嘉義県で今月8日、盗難自転車が発見された。被害者は街中で偶然、盗まれた自分の愛車を発見し、即座に警察に通報。自転車に乗っていた少女(15)が、窃盗犯として逮捕された。
ところが、少女は自転車が自分のものだと主張。警察が調べた結果、犯人は彼女の父親、黄容疑者(49)で、路上に停められた自転車を盗み、「中古を買った」と言って娘に与えていたのだった。なぜ、そんなウソを?
警察の調べによると、黄一家は夫婦と子ども(一男一女)の4人暮らし。黄容疑者は事故で左目を失明して以来、酒浸りの生活で、近年はてんかんの発作にも見舞われた。このため妻がクズ拾いをして、一家の家計を支える日々だ。
一家の住まいは墓地近くにある2坪ほどの狭いコンテナハウスと、三方しか壁のないバラック小屋で、水も電気もない極貧生活。子どもたちは街灯の明かりで勉強していた。
黄容疑者の娘はバス通学をしているが、自宅からバス停まで約5キロあり、7月に自転車を盗まれて以来、毎朝1時間かけて歩いていた。黄容疑者は娘を不びんに思ったが、何せ先立つものがない。それで思い余って娘のために盗みを働いた、という訳だ。
+===+
* **問題**:
(A) 自転車盗難の記事に出てくる黄一家の家族をすべて挙げてください。
(B) 自転車盗難の記事を、最後の文の後から続けて書いてください。

* **演習データ**:
+===+
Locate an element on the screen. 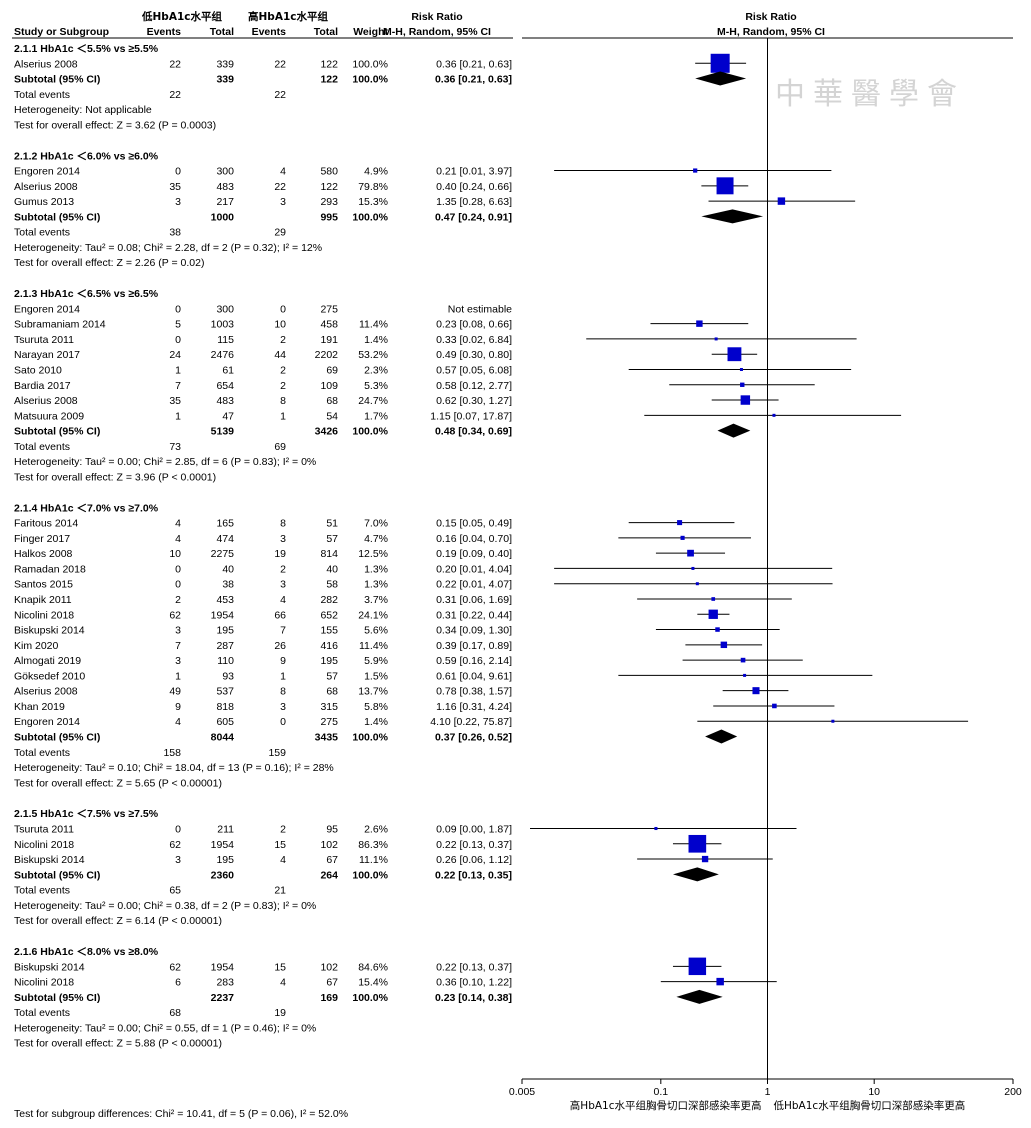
+===+
* **解答**:
(A) 黄容疑者（父親）、妻、息子、娘

(B)
厳しい生活環境にも負けず子どもたちは健気にがんばっており、娘は学校から帰ると、母親が拾って来たリサイクル品の仕分けや、家事に忙しい毎日。しかも学校の成績は優秀で、今年高得点で国立高級職業学校に合格した。
黄容疑者には今年7月から障害者手当と子ども手当計1万台湾元が支給されるようになったため、一家の暮らし向きはやや好転した。とはいうものの依然、中古自転車も買えないほど生活は苦しく、取り調べの警察官らはいたく同情し、みんなで3,000元をカンパし、娘のために新品の自転車を贈った。
さらにこの悲しい父娘愛がメディアで報道されるや、台湾中から警察に500件以上の電話が殺到、寄付金や支援物資が続々と届いた。これに対し娘は「ウチよりひどい家もある。そうした人たちのことも考えてあげて」と答えたというから、どこまで「できた娘」なのだろう。